Hi i was thinking on ordering the barrent 38 caliber slingshot ammo
For hunting ,do yall think it would work for rabbits and doves.
And also is 6mm good for the same porpuse for rabbits and doves?


----------



## August West (Jan 21, 2012)

I think this is much too small for rabbits or doves. Personally I think for steel hunting ammo 1/2" is the minimum and I actually much prefer 1/2" lead.


----------



## skip (Jan 16, 2013)

August West said:


> I think this is much too small for rabbits or doves. Personally I think for steel hunting ammo 1/2" is the minimum and I actually much prefer 1/2" lead.


That works for me.


----------



## Henry the Hermit (Jun 2, 2010)

slingshot shooter said:


> Hi i was thinking on ordering the barrent 38 caliber slingshot ammo
> For hunting ,do yall think it would work for rabbits and doves.
> And also is 6mm good for the same porpuse for rabbits and doves?


Too small and light. 3/8 might be OK for doves if shot fast enough, but doves are game birds and slingshots are not legal for hunting in Texas.

http://www.tpwd.state.tx.us/regulations/fish_hunt/hunt/means/


----------



## August West (Jan 21, 2012)

Henry,

There was no mention of slingshots in the linked text, I don't doubt that slingshots are illegal to hunt with in Texas but I haven't found it yet.


----------



## lightgeoduck (Apr 3, 2011)

August West said:


> Henry,
> There was no mention of slingshots in the linked text, I don't doubt that slingshots are illegal to hunt with in Texas but I haven't found it yet.


a shotgun is the only legal firearm for hunting migratory game birds


----------



## Henry the Hermit (Jun 2, 2010)

August West said:


> Henry,
> 
> There was no mention of slingshots in the linked text, I don't doubt that slingshots are illegal to hunt with in Texas but I haven't found it yet.

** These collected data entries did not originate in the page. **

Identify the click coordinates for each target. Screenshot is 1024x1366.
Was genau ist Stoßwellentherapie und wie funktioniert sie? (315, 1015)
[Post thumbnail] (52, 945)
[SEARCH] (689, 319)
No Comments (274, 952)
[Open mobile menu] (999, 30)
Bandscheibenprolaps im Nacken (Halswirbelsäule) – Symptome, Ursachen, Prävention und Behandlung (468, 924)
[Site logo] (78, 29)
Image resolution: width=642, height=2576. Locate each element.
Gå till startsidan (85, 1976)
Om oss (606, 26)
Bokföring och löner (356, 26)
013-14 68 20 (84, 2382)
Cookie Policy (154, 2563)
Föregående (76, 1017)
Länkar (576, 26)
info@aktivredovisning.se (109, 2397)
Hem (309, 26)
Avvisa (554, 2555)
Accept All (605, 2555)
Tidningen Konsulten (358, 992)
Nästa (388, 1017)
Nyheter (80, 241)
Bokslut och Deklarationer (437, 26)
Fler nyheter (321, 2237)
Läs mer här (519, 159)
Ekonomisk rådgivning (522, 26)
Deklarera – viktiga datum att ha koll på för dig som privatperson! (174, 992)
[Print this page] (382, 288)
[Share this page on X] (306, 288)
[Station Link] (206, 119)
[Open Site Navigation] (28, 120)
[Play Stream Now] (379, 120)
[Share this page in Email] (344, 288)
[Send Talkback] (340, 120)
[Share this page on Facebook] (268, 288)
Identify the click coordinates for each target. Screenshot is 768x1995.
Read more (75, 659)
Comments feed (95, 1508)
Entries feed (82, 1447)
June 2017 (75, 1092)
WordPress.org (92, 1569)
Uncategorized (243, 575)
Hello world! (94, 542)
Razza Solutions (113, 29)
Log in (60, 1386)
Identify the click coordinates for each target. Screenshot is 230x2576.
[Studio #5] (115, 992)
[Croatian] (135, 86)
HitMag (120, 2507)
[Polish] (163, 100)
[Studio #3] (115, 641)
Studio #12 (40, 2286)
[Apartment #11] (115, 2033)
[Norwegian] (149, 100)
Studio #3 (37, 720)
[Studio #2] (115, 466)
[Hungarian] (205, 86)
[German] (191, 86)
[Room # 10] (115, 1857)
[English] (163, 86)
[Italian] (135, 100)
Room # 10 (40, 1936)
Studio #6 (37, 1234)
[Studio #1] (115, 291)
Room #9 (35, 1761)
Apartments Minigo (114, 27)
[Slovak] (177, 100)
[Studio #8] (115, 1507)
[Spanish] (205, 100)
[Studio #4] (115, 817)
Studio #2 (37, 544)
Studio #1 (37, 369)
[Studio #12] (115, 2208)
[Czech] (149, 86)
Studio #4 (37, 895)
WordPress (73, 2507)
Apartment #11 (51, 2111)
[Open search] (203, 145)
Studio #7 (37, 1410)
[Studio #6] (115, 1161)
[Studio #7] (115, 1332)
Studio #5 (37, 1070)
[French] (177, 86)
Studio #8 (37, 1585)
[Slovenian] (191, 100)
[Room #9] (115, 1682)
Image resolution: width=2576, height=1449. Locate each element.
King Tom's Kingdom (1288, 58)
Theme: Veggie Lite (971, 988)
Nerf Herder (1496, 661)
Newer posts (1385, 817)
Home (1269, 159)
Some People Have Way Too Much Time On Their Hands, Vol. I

Read the text carefully. It specifies what is legal. Nothing else is. I wish the legislature would fix it. A good start would be to separate Parks from Wildlife. Duck makes a good point. Dove are migratory game birds, and the law clearly states that only shotguns are legal for migratory game birds.


----------



## lightgeoduck (Apr 3, 2011)

Henry in Panama said:


> August West said:
> 
> 
> > Henry,
> ...


Sorry fat fingered my tablet...

I was going to add the info in archery and crossbow section as well, and finish off with what you just said.... The funny things about laws is the omitting of items,,, if it isn't stated as permissible then it is to be assumed to not be.... Of course this is all up to the enforcers feelings on the matter, but if they say that it is against the law , I am sure their view will be supported....

That's just how I see it though, and its up to the individual on what risks they can afford to take... As far as the topic on ammo, I would go with the suggested or bigger, it's better to error with too big than too small, since there is no such thing as more dead , but sucks for not dead enough and losing your game in the bush wounded


----------



## August West (Jan 21, 2012)

Gotcha and yep shotguns are clearly the only legal weapon for dove and I totally agree Henry, the regs in general could be written more clearly.


----------



## Berkshire bred (Mar 4, 2012)

the 38 would do but preferably with head shots and if not that heart or lungs. the 6mm is only good for target and can shooting and to be honst when i hunt i use 12mm steel and some people argure that you need more than that.


----------